• **Problem to work on**
Output should begin at the line holding "Share article on X" and end at the last line of the entries; print those lines verbatim and no others.
___
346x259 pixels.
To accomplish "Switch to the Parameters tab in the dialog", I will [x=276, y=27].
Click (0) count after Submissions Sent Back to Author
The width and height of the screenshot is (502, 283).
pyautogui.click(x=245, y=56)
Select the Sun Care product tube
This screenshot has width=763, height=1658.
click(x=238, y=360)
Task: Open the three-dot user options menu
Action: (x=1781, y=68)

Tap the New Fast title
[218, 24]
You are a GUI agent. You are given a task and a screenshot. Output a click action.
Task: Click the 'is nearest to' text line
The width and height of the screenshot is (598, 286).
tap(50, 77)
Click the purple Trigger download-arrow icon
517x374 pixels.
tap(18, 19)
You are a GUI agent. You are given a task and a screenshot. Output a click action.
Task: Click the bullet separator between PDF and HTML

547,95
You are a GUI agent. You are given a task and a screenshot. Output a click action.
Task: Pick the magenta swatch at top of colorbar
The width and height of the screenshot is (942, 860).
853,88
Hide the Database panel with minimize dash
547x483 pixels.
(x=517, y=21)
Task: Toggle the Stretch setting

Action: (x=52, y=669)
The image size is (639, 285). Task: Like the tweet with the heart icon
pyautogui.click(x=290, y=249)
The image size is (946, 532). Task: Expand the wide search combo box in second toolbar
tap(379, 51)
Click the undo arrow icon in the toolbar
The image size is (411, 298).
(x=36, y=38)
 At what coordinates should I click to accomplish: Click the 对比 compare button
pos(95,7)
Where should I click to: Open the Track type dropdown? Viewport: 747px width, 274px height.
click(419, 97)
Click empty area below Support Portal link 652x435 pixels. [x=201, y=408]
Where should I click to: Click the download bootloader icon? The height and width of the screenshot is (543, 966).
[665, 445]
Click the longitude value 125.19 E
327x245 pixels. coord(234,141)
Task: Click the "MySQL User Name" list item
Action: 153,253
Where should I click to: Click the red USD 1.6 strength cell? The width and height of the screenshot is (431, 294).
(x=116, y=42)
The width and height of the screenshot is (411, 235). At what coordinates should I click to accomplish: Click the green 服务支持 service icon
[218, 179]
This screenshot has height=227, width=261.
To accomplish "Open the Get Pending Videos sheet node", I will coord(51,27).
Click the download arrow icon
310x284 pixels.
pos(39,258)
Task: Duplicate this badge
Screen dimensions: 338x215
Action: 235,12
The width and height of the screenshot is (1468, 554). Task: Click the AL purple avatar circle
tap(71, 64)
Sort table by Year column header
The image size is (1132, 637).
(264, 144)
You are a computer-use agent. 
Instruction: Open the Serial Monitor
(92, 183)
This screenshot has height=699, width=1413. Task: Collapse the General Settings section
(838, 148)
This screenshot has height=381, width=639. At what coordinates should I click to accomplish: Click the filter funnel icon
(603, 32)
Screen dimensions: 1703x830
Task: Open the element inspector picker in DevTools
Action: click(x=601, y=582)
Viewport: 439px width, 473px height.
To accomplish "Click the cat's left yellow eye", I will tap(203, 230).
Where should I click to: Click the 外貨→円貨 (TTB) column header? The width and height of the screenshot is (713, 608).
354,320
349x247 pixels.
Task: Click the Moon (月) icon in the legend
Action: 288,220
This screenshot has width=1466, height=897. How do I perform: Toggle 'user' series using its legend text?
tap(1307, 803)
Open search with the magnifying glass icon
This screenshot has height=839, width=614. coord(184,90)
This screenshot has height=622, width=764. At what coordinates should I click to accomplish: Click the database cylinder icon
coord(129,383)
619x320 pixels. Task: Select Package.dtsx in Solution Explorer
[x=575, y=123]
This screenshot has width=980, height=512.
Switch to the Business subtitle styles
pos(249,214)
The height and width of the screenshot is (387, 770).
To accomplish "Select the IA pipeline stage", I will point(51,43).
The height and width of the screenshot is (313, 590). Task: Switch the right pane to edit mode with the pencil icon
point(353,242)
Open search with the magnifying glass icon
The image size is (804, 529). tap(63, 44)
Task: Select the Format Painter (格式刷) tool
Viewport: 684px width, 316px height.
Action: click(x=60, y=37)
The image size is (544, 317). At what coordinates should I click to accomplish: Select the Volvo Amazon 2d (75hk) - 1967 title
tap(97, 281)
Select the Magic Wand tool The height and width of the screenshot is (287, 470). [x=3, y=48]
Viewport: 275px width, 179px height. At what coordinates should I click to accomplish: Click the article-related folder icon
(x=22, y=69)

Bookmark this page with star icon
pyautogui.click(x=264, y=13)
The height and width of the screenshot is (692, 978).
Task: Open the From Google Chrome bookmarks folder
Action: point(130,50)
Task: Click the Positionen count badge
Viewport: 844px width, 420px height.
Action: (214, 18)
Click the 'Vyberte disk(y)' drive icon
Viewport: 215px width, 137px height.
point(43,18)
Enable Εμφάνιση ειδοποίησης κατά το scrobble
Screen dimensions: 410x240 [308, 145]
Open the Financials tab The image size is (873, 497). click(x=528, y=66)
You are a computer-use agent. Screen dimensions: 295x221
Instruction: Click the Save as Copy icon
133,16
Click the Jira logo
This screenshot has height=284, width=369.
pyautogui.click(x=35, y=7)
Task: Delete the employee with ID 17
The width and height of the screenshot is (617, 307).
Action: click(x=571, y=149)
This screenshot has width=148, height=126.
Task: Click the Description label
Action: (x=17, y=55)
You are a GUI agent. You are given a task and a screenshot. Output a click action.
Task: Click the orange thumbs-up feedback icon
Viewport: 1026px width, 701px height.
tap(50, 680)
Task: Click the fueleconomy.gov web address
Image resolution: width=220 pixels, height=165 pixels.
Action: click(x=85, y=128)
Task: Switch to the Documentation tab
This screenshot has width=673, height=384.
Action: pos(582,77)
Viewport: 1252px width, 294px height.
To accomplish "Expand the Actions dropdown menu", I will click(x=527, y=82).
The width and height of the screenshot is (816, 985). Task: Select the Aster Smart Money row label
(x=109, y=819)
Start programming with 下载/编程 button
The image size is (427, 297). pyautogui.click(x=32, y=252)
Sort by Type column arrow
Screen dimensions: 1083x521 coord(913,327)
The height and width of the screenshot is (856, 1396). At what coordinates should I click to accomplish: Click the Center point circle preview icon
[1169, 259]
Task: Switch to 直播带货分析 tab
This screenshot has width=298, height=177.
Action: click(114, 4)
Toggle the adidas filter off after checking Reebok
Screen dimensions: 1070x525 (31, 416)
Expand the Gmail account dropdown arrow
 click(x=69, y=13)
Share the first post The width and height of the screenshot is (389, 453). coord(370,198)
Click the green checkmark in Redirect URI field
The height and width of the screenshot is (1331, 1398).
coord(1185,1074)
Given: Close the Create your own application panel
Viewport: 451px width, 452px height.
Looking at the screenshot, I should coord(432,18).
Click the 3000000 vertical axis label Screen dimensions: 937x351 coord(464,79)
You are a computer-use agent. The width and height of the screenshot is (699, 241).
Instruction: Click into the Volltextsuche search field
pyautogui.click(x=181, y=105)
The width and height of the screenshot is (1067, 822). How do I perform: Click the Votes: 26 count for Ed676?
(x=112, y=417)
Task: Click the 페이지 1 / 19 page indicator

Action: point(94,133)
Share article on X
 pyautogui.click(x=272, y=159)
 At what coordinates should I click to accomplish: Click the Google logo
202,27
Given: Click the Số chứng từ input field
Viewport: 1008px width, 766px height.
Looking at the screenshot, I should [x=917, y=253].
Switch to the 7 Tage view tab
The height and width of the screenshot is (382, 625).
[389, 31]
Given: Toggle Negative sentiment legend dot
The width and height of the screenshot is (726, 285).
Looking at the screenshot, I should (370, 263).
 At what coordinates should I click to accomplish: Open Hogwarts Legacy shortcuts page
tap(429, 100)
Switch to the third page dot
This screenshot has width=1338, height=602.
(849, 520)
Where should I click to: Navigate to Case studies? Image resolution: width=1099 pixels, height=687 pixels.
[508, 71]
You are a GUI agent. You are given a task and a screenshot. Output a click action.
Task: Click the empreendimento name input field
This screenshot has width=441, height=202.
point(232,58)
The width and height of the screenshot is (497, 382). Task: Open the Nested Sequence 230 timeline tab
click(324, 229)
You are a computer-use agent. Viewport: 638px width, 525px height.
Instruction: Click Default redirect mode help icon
___
• **Answer below**
Share article on X
 pyautogui.click(x=272, y=159)
 At what coordinates should I click to accomplish: Click the Google logo
202,27
Given: Click the Số chứng từ input field
Viewport: 1008px width, 766px height.
Looking at the screenshot, I should [x=917, y=253].
Switch to the 7 Tage view tab
The height and width of the screenshot is (382, 625).
[389, 31]
Given: Toggle Negative sentiment legend dot
The width and height of the screenshot is (726, 285).
Looking at the screenshot, I should (370, 263).
 At what coordinates should I click to accomplish: Open Hogwarts Legacy shortcuts page
tap(429, 100)
Switch to the third page dot
This screenshot has width=1338, height=602.
(849, 520)
Where should I click to: Navigate to Case studies? Image resolution: width=1099 pixels, height=687 pixels.
[508, 71]
You are a GUI agent. You are given a task and a screenshot. Output a click action.
Task: Click the empreendimento name input field
This screenshot has width=441, height=202.
point(232,58)
The width and height of the screenshot is (497, 382). Task: Open the Nested Sequence 230 timeline tab
click(324, 229)
You are a computer-use agent. Viewport: 638px width, 525px height.
Instruction: Click Default redirect mode help icon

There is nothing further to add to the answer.